What to do: Could you rewrite every line of the material from the line containing "Select frame number 21 in the left diagram" through the end, both ends included, leaving everything unchanged except adding -30 to each coordinate in the answers?

--- BEGIN ---

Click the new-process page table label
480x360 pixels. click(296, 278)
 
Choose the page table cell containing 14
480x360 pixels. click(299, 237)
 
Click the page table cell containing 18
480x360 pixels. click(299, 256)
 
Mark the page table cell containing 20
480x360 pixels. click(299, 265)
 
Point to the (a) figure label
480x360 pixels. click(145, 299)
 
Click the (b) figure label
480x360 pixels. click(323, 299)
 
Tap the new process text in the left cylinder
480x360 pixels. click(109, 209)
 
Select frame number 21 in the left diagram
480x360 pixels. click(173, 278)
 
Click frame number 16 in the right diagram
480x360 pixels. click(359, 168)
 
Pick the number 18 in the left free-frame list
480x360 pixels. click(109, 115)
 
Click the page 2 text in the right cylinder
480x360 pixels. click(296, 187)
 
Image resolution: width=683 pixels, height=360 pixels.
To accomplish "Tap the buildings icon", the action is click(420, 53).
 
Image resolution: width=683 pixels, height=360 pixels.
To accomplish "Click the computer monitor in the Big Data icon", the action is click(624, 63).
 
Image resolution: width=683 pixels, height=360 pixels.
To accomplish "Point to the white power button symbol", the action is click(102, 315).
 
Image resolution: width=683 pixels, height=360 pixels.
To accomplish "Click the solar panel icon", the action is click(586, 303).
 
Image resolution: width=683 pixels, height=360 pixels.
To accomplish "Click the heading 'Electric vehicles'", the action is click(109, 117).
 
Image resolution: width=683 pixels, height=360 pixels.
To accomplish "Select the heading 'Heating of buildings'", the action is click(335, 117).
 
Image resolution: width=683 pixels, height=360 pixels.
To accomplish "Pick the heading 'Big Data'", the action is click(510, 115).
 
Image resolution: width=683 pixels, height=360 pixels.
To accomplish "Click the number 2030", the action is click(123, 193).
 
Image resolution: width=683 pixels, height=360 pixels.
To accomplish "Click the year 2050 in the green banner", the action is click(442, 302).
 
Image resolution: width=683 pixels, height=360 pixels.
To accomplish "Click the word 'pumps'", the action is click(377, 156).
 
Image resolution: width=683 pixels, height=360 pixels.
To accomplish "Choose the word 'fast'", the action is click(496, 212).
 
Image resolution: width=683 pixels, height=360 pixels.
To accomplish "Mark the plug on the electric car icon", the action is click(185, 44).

--- END ---

Correct answer:
Select frame number 21 in the left diagram
480x360 pixels. click(143, 248)
 
Click frame number 16 in the right diagram
480x360 pixels. click(329, 138)
 
Pick the number 18 in the left free-frame list
480x360 pixels. click(79, 85)
 
Click the page 2 text in the right cylinder
480x360 pixels. click(266, 157)
 
Image resolution: width=683 pixels, height=360 pixels.
To accomplish "Tap the buildings icon", the action is click(390, 23).
 
Image resolution: width=683 pixels, height=360 pixels.
To accomplish "Click the computer monitor in the Big Data icon", the action is click(594, 33).
 
Image resolution: width=683 pixels, height=360 pixels.
To accomplish "Point to the white power button symbol", the action is click(72, 285).
 
Image resolution: width=683 pixels, height=360 pixels.
To accomplish "Click the solar panel icon", the action is click(556, 273).
 
Image resolution: width=683 pixels, height=360 pixels.
To accomplish "Click the heading 'Electric vehicles'", the action is click(79, 87).
 
Image resolution: width=683 pixels, height=360 pixels.
To accomplish "Select the heading 'Heating of buildings'", the action is click(305, 87).
 
Image resolution: width=683 pixels, height=360 pixels.
To accomplish "Pick the heading 'Big Data'", the action is click(480, 85).
 
Image resolution: width=683 pixels, height=360 pixels.
To accomplish "Click the number 2030", the action is click(93, 163).
 
Image resolution: width=683 pixels, height=360 pixels.
To accomplish "Click the year 2050 in the green banner", the action is click(412, 272).
 
Image resolution: width=683 pixels, height=360 pixels.
To accomplish "Click the word 'pumps'", the action is click(347, 126).
 
Image resolution: width=683 pixels, height=360 pixels.
To accomplish "Choose the word 'fast'", the action is click(466, 182).
 
Image resolution: width=683 pixels, height=360 pixels.
To accomplish "Mark the plug on the electric car icon", the action is click(155, 14).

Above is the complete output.